EXERCISE ->
Transcribe each line below without altering anything.

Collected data

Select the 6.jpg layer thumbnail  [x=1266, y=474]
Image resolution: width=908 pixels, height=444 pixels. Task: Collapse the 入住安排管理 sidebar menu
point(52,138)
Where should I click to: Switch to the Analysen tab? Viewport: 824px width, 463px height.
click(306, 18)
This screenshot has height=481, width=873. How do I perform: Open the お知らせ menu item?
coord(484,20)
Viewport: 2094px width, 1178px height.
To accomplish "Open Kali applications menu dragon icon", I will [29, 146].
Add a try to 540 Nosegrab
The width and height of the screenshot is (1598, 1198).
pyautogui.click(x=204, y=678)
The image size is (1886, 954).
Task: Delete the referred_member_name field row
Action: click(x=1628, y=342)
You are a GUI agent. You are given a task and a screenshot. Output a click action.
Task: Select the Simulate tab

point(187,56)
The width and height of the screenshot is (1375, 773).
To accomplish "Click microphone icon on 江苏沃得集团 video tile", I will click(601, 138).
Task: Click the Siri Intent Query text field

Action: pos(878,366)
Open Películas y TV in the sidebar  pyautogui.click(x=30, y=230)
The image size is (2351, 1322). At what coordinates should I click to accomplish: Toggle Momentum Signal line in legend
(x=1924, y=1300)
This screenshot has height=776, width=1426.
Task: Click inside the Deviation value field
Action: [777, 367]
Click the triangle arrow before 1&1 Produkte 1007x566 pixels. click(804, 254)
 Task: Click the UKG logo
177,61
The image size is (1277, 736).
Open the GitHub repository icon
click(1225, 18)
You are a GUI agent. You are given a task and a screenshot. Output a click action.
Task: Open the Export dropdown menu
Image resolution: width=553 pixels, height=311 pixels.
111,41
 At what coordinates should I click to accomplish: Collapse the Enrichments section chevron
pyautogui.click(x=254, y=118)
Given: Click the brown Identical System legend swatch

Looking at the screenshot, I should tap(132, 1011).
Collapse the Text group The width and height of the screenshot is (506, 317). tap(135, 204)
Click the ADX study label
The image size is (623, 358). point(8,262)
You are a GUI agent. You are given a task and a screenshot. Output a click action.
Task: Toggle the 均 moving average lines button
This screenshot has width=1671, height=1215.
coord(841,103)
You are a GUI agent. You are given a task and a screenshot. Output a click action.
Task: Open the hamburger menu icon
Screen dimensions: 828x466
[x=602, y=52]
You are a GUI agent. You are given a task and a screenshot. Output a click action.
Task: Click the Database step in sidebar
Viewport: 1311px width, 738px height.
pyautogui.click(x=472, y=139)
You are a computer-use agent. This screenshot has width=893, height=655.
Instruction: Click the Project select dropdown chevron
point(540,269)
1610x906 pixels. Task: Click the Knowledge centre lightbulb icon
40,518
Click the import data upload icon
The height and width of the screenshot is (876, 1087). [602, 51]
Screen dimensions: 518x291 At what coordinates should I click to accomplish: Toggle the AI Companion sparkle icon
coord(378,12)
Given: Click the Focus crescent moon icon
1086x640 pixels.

ANSWER AREA ->
Select the 6.jpg layer thumbnail  [x=1266, y=474]
Image resolution: width=908 pixels, height=444 pixels. Task: Collapse the 入住安排管理 sidebar menu
point(52,138)
Where should I click to: Switch to the Analysen tab? Viewport: 824px width, 463px height.
click(306, 18)
This screenshot has height=481, width=873. How do I perform: Open the お知らせ menu item?
coord(484,20)
Viewport: 2094px width, 1178px height.
To accomplish "Open Kali applications menu dragon icon", I will [29, 146].
Add a try to 540 Nosegrab
The width and height of the screenshot is (1598, 1198).
pyautogui.click(x=204, y=678)
The image size is (1886, 954).
Task: Delete the referred_member_name field row
Action: click(x=1628, y=342)
You are a GUI agent. You are given a task and a screenshot. Output a click action.
Task: Select the Simulate tab

point(187,56)
The width and height of the screenshot is (1375, 773).
To accomplish "Click microphone icon on 江苏沃得集团 video tile", I will click(601, 138).
Task: Click the Siri Intent Query text field

Action: pos(878,366)
Open Películas y TV in the sidebar  pyautogui.click(x=30, y=230)
The image size is (2351, 1322). At what coordinates should I click to accomplish: Toggle Momentum Signal line in legend
(x=1924, y=1300)
This screenshot has height=776, width=1426.
Task: Click inside the Deviation value field
Action: [777, 367]
Click the triangle arrow before 1&1 Produkte 1007x566 pixels. click(804, 254)
 Task: Click the UKG logo
177,61
The image size is (1277, 736).
Open the GitHub repository icon
click(1225, 18)
You are a GUI agent. You are given a task and a screenshot. Output a click action.
Task: Open the Export dropdown menu
Image resolution: width=553 pixels, height=311 pixels.
111,41
 At what coordinates should I click to accomplish: Collapse the Enrichments section chevron
pyautogui.click(x=254, y=118)
Given: Click the brown Identical System legend swatch

Looking at the screenshot, I should tap(132, 1011).
Collapse the Text group The width and height of the screenshot is (506, 317). tap(135, 204)
Click the ADX study label
The image size is (623, 358). point(8,262)
You are a GUI agent. You are given a task and a screenshot. Output a click action.
Task: Toggle the 均 moving average lines button
This screenshot has width=1671, height=1215.
coord(841,103)
You are a GUI agent. You are given a task and a screenshot. Output a click action.
Task: Open the hamburger menu icon
Screen dimensions: 828x466
[x=602, y=52]
You are a GUI agent. You are given a task and a screenshot. Output a click action.
Task: Click the Database step in sidebar
Viewport: 1311px width, 738px height.
pyautogui.click(x=472, y=139)
You are a computer-use agent. This screenshot has width=893, height=655.
Instruction: Click the Project select dropdown chevron
point(540,269)
1610x906 pixels. Task: Click the Knowledge centre lightbulb icon
40,518
Click the import data upload icon
The height and width of the screenshot is (876, 1087). [602, 51]
Screen dimensions: 518x291 At what coordinates should I click to accomplish: Toggle the AI Companion sparkle icon
coord(378,12)
Given: Click the Focus crescent moon icon
1086x640 pixels.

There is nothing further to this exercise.